**WHAT TO DO:** Exclude the pictures, then copy all remaining records exactly.

-- Opening Marker --

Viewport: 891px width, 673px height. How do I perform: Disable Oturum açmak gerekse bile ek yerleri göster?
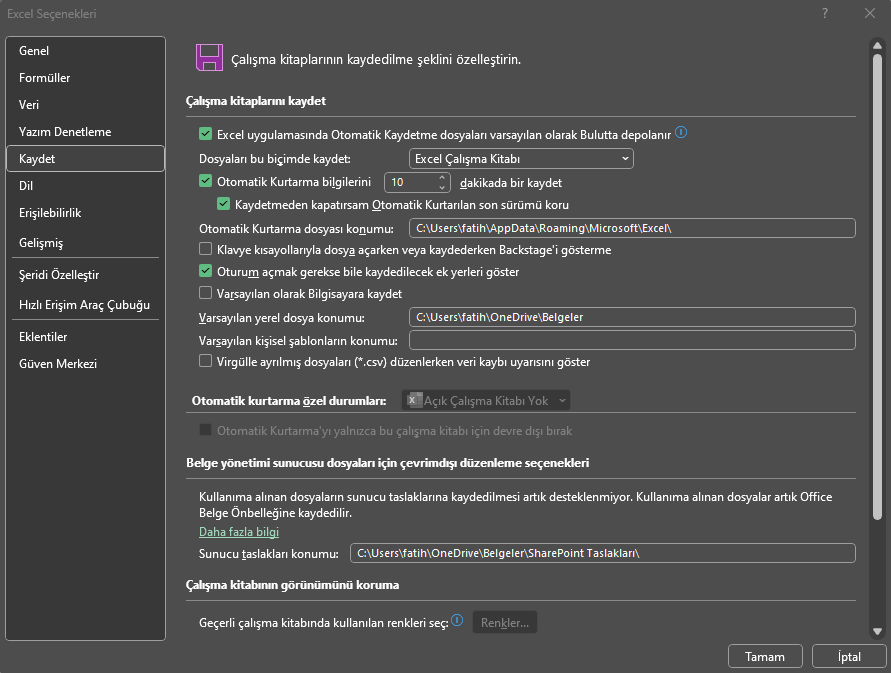pyautogui.click(x=205, y=270)
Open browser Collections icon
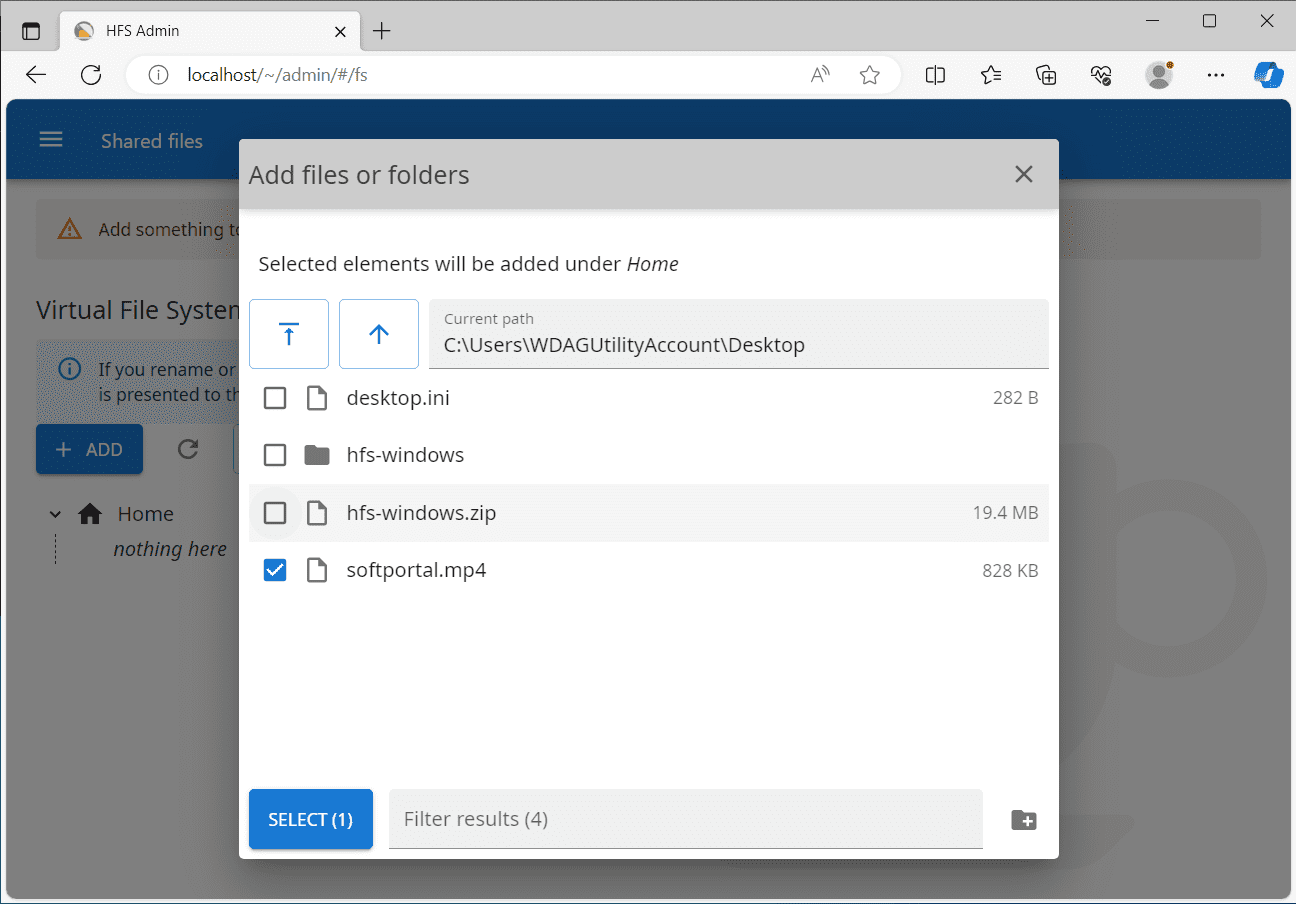 (x=1046, y=75)
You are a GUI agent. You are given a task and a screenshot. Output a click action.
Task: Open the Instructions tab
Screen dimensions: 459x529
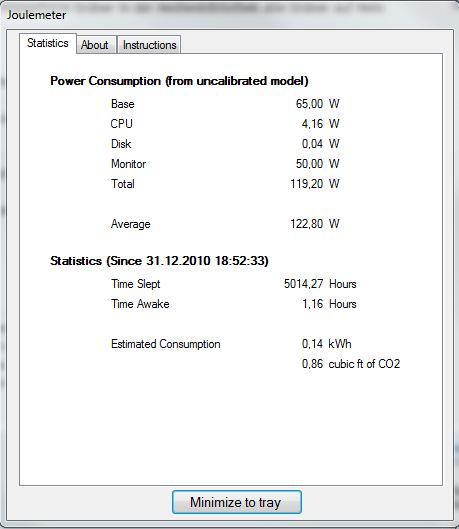[149, 45]
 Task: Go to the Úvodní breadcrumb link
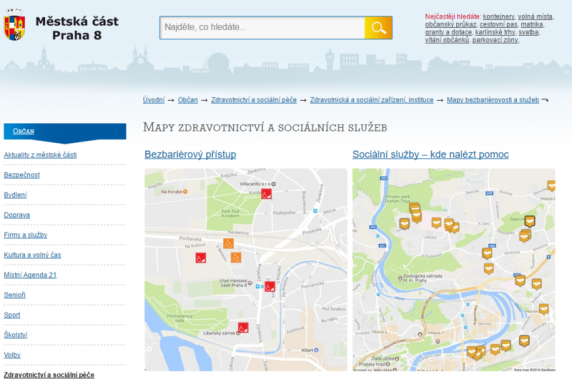154,100
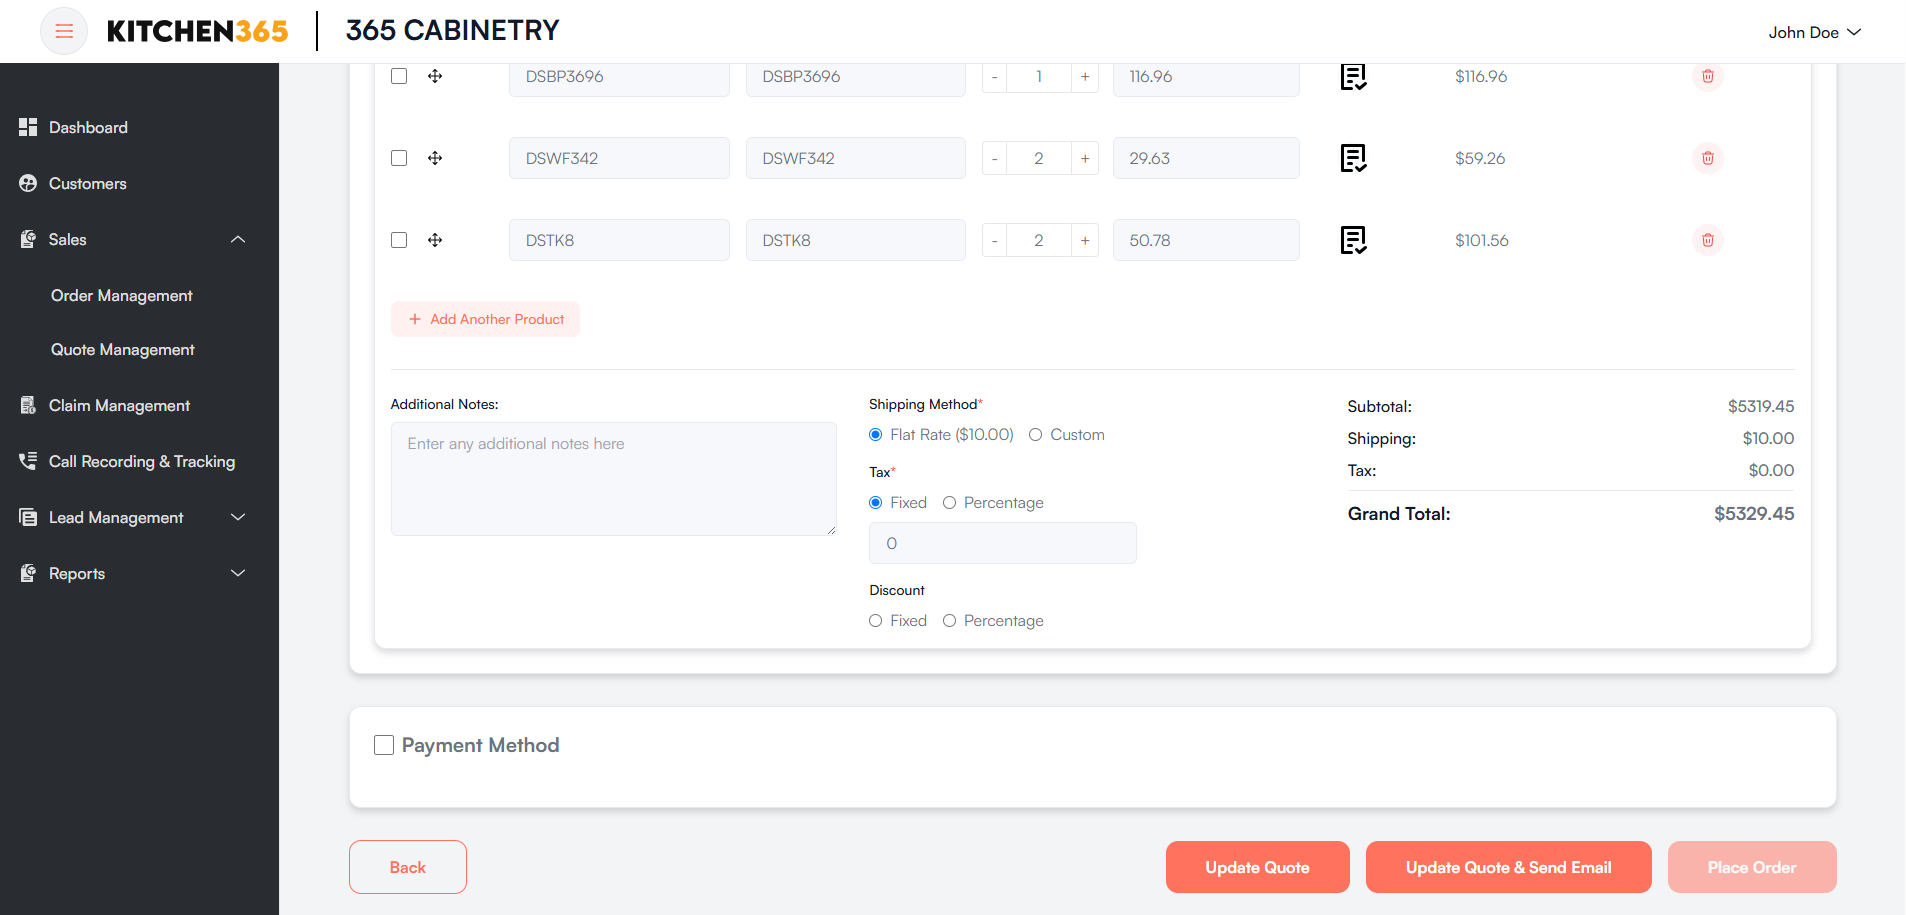Image resolution: width=1906 pixels, height=915 pixels.
Task: Click Update Quote & Send Email
Action: [1507, 867]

-- Closing Marker --

**EXERCISE ANSWER:**
Viewport: 891px width, 673px height. How do I perform: Disable Oturum açmak gerekse bile ek yerleri göster?
pyautogui.click(x=205, y=270)
Open browser Collections icon
 (x=1046, y=75)
You are a GUI agent. You are given a task and a screenshot. Output a click action.
Task: Open the Instructions tab
Screen dimensions: 459x529
[149, 45]
 Task: Go to the Úvodní breadcrumb link
154,100
Image resolution: width=1906 pixels, height=915 pixels.
Task: Click Update Quote & Send Email
Action: [1507, 867]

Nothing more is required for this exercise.